第6章 下駄を鳴らし彼方
丁度そこには、猫に餌をやっているかごめの姿があった。
「かごめさんっ!」
「あれ? 櫻子ちゃん? どうかしたの?」
「実は私、もう向こうの時代へ行こうかと思うのですが……」
「えっ、もう!? わ、わかったわ。今から準備を……」
「いえ、私一人で向かうのでかごめさんはゆっくりしていて下さい」
「え? でも……」
「井戸を通り抜ければ、すぐに村に出る森に着くのですよね? ならきっと迷いません! 道は覚えていますから」
「それならいいんだけど……気を付けてね? 井戸の祠はあっちよ」
「ありがとうございますっ。行って参ります!」
かごめが教えてくれた方へと歩き出す。祠の扉を開ければ戻って来た時に見た景色が、辺り一面に広がっている。祠は薄暗く、少し気味が悪い。
ゆっくりと近付いて、櫻子は中を覗いてみる。
「どうしてか風の香りがするような気がします……」
しかし彼女が見つめる井戸の底は、ただの土があるのみ。これもあっちの世界に繋がっているせいかのか? 首を傾げるも、とりあえずは来た時のように思い切って井戸へと飛び込んでいく。

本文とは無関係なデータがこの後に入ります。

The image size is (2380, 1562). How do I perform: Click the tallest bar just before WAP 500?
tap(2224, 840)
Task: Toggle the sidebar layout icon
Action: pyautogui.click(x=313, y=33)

少し荷物が重いせいで、勢いよく飛び込んでしまうが支障はないらしい。
無事に足が地へ着いた途端、見上げた先には満月が輝いていた。
「ああ……綺麗なお月様です」
しっかりと荷物を抱えて、丈夫そうな蔓に捕まって登っていく。よいしょ、と井戸の外へと出ると殺風景な森が広がっていた。
「あら……? なんだか来た時と、少し印象が違うような」
そんなはずは……と思いながら村への道を歩いてみるものの、何故か一向に村へ着かない。迷ったのか? 櫻子は辺りを見渡してみる。村どころか人の気配さえもない。
ふと、櫻子の傍を白い生き物がゆらゆらと淡く光るものを抱えながら飛んでいくのが見えた。
「お前、何者だ……?」
「え……?」
声のする方へと振り返ると、そこにいたのは美しい黒髪を惜しげもなく束ねることなく流し、巫女の恰好をした綺麗な女性だった。